> [Try it]:
Your copy should hold only the lines from the one holding "Open the page three-dots more menu" through the last line of the records below, both included, each exact and with no pictures.

(Recorded data)
___

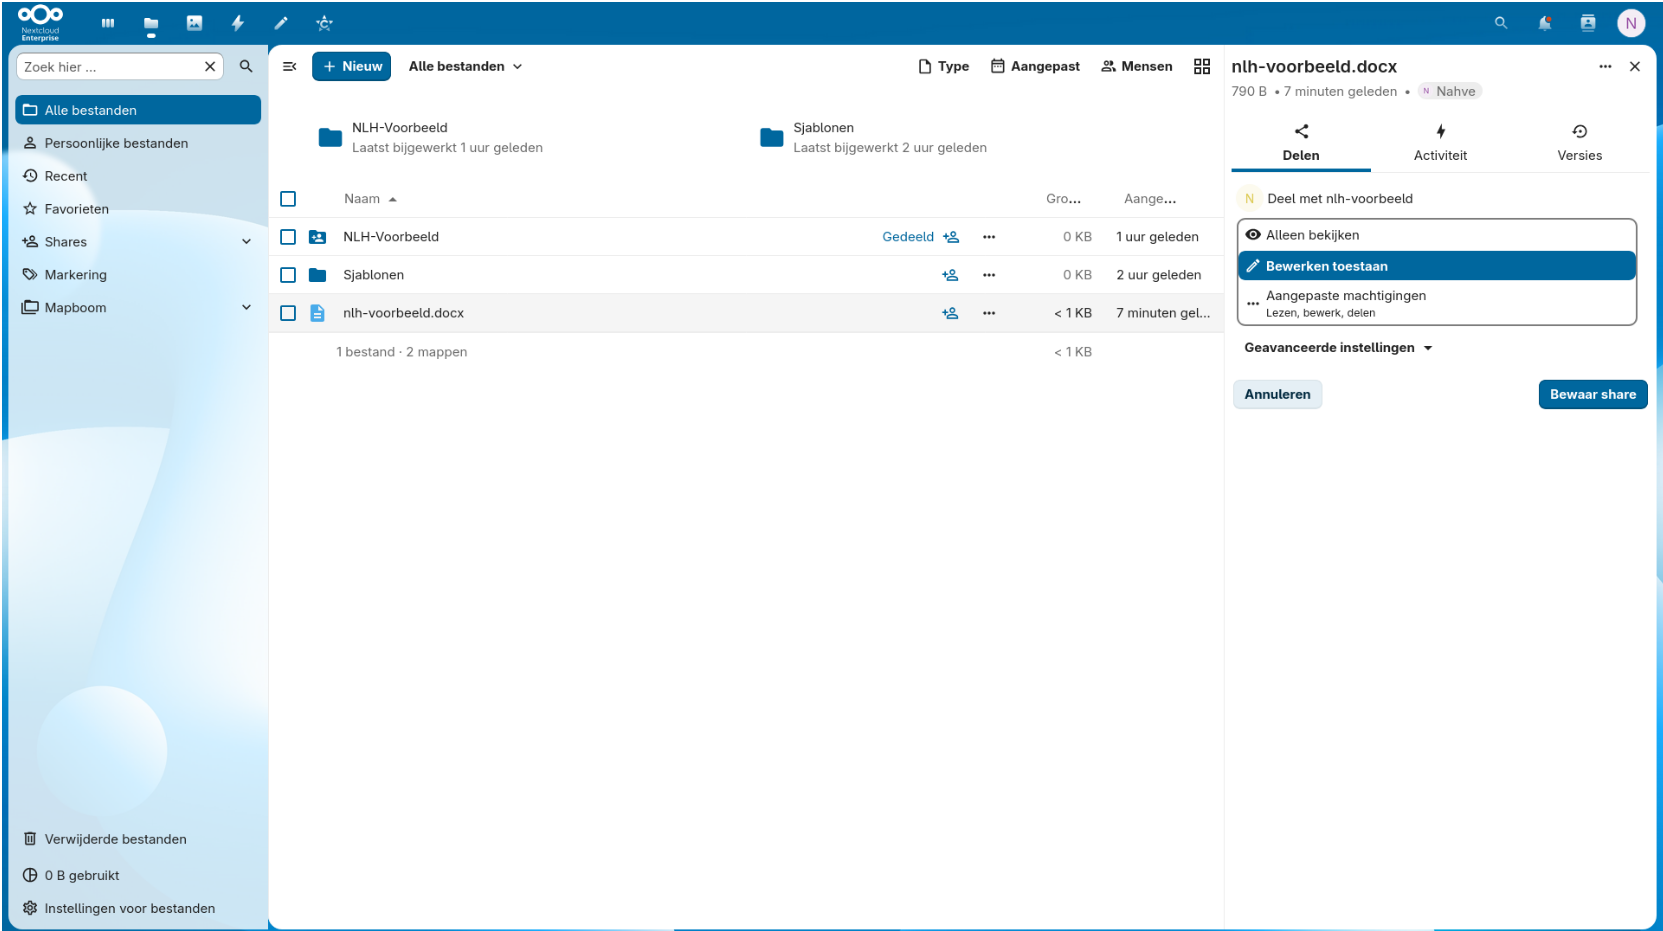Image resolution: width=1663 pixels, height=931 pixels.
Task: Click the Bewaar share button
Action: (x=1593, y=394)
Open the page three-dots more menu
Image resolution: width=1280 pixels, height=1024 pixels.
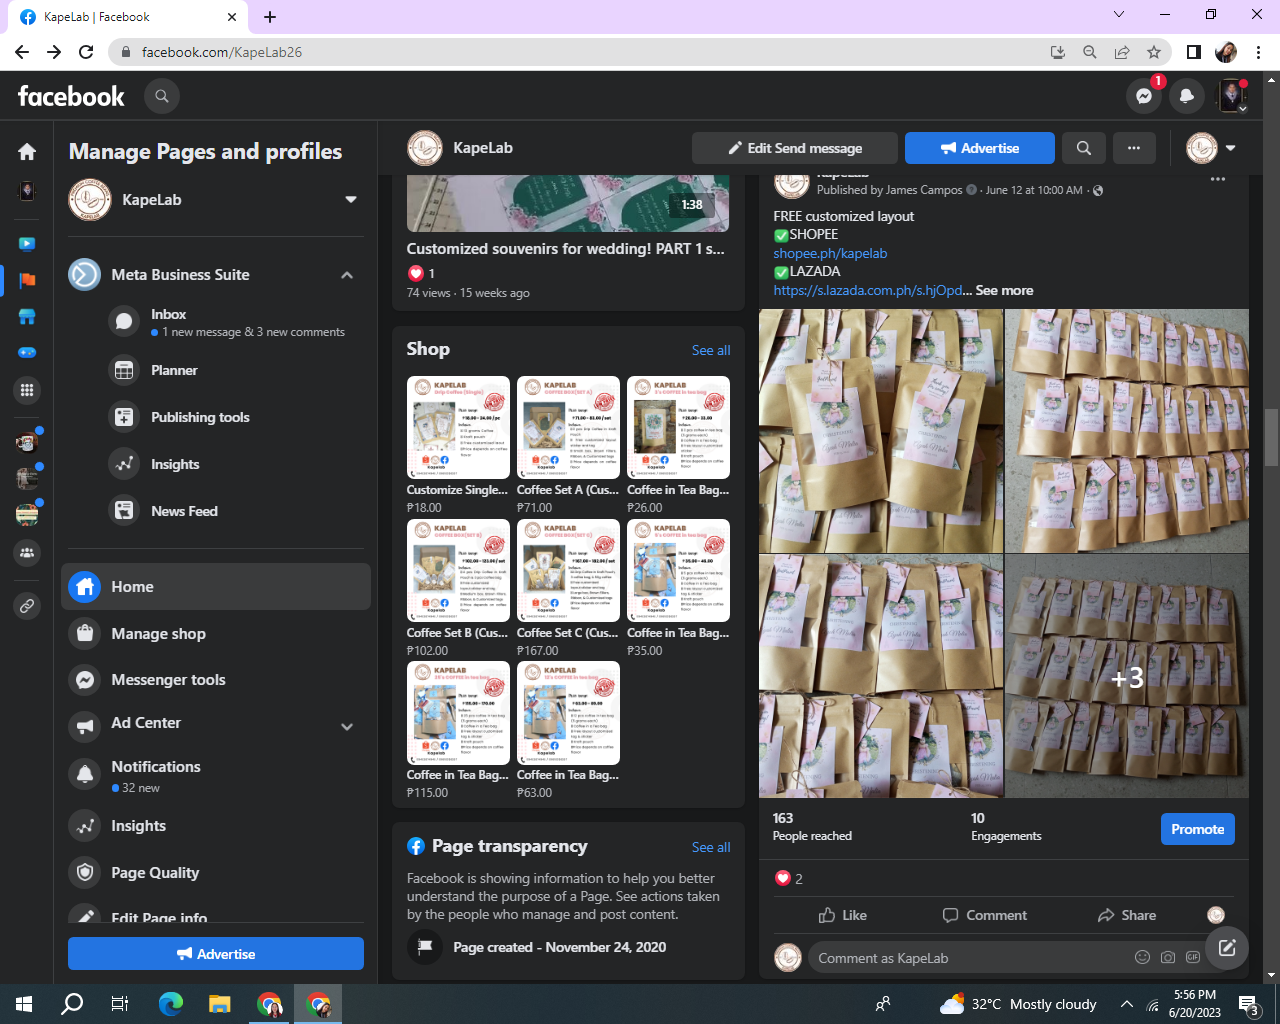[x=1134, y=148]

___

> [Solved exercise]:
Open the page three-dots more menu
Image resolution: width=1280 pixels, height=1024 pixels.
[x=1134, y=148]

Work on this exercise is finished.